Opponents of the development are urging others to show up for the 9:30 a.m. Daley Center hearing, which aims to stop the city from steering $1.3 billion in taxpayer subsidies to the project.

The lawsuit alleges that the city illegally and in a “racially and ethnically discriminatory” manner approved the plan for Lincoln Yards. The project aims to turn 55 acres along the North Branch of the Chicago River into a new neighborhood with housing and retail.

A circuit court judge will hear the city’s argument to dismiss the case Wednesday.

The lawsuit was filed on April 17 by Grassroots Collaborative and Raise Your Hand for Illinois Public Education and alleges the city knowingly created a TIF district in an area that fails to satisfy state requirements of blight. (Read the lawsuit in its entirety here.)

An updated Sterling Bay master plan.

The development touches the neighborhoods of Bucktown, Lincoln Park and Ranch Triangle.

On April 10, after months of hotly contested debates, the City Council voted to approve $1.3 billion in subsidies for Lincoln Yards.

At the time of the vote, the Lincoln Yards land met the bare minimum of the state’s five requirements to be considered “blighted”; today, it no longer meets one of the five requirements based on new property assessments, an Aug. 26 Tribune analysis found.

RELATED: The race to beat the clock on Lincoln Yards: How a delay could have stopped the megadevelopment from getting $1.3 billion in taxpayer money (Chicago Tribune)

The lawsuit also claims the Lincoln Yards project fails to pass the state’s 1977-era “but-for” test (shorthand for the phrase, “but for” the use of TIF, the redevelopment project area would not “reasonably be anticipated to be developed.”)

“[The city] has administered the TIF system in a racially and ethnically discriminatory manner, as hundreds of millions of tax dollars collected from taxpayers citywide have disproportionately benefited majority-White census tracts to the detriment of majority-African American and majority-Hispanic census tracts,” the lawsuit states.

The lawsuit also claims the creation of a TIF District in an area that is neither truly blighted nor developable “but for” public funding siphons money away from Chicago Public Schools.

“This prevents CPS from benefiting from new construction that would already be expected to occur.”

In defense of the TIF, Ald.

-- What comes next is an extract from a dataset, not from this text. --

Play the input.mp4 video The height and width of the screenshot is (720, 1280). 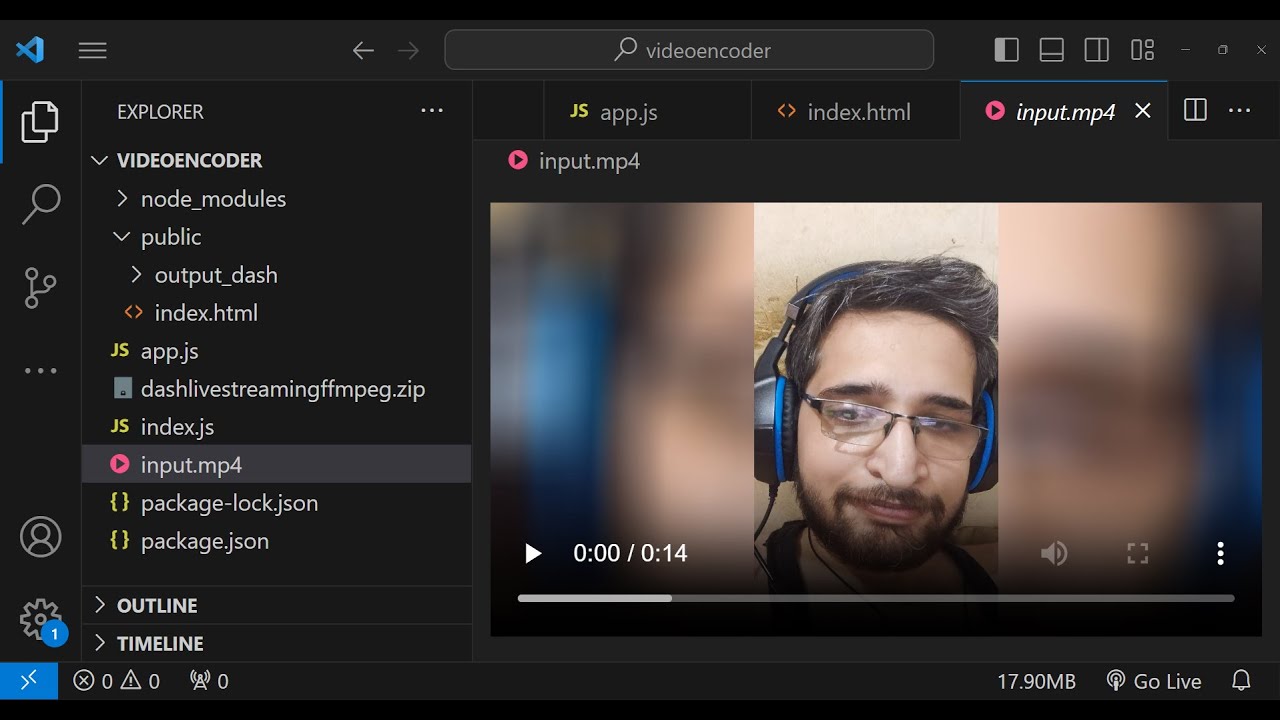(x=533, y=554)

Brian Hopkins (2nd) said Sterling Bay — the developer behind Lincoln Yards — expects to pay $300 million out-of-pocket to finance various infrastructure projects.

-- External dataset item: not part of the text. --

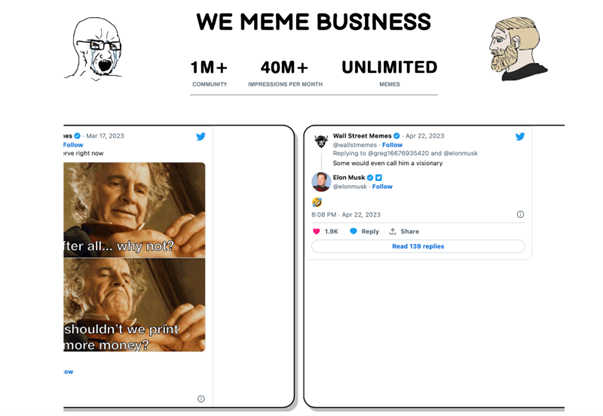The height and width of the screenshot is (416, 603).
Task: Click the Reply speech bubble icon
Action: (x=353, y=231)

These include new bridges, a new Metra station and extension of the Bloomingdale Trail.

“I can tell you as the alderman that steered this process, I would not have supported the Lincoln Yards development without the accompanying TIF,” Hopkins said in late August.

The TIF funds will reimburse the developer only for its upfront investment on the infrastructure improvements, Sterling Bay spokesperson Julie Goudie said on Monday.

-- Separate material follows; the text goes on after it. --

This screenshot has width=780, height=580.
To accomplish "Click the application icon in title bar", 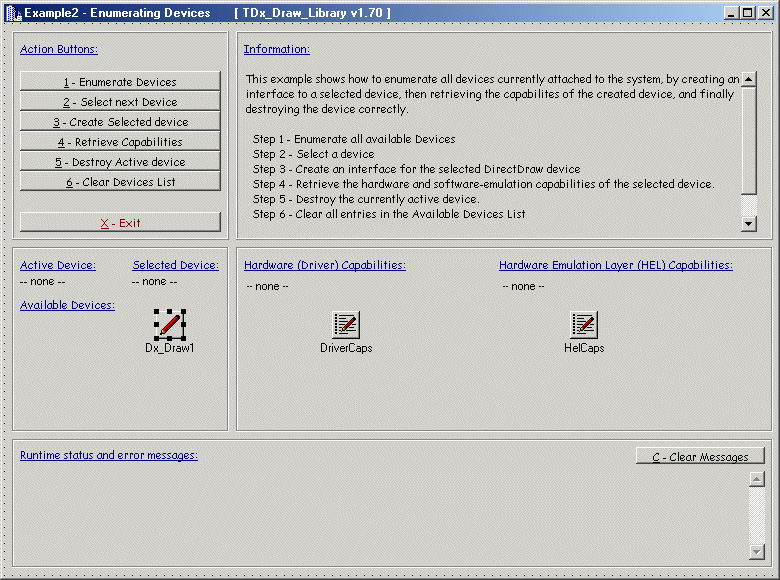I will [x=13, y=13].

“We hope that the city and plaintiffs can resolve the litigation swiftly,” Goudie said. “Delaying the TIF delays progress in renovating the area’s decaying infrastructure and creating access to tens of thousands of jobs for local Chicago residents.”

Bill McCaffrey, a spokesperson for the city’s Law Department, declined to comment.

Regardless of the outcome of the lawsuit, organizers hope the city will seek a “serious, systemic reform” of Tax Increment Financing (TIF) districts, Marcos Ceniceros, of Grassroots Collaborative, said.

“The standing for this case really comes from what we believe was an illegal action by the Emanuel administration to push this through,” he said. “This really calls into question the entire system of TIFs, especially if we’re giving away massive amounts.”

The groups have asked supporters to fill the courtroom by showing up at 9 a.m. on Wednesday. Those who attend Wednesday’s hearing will not be permitted to use cell phones or to speak once inside the courtroom.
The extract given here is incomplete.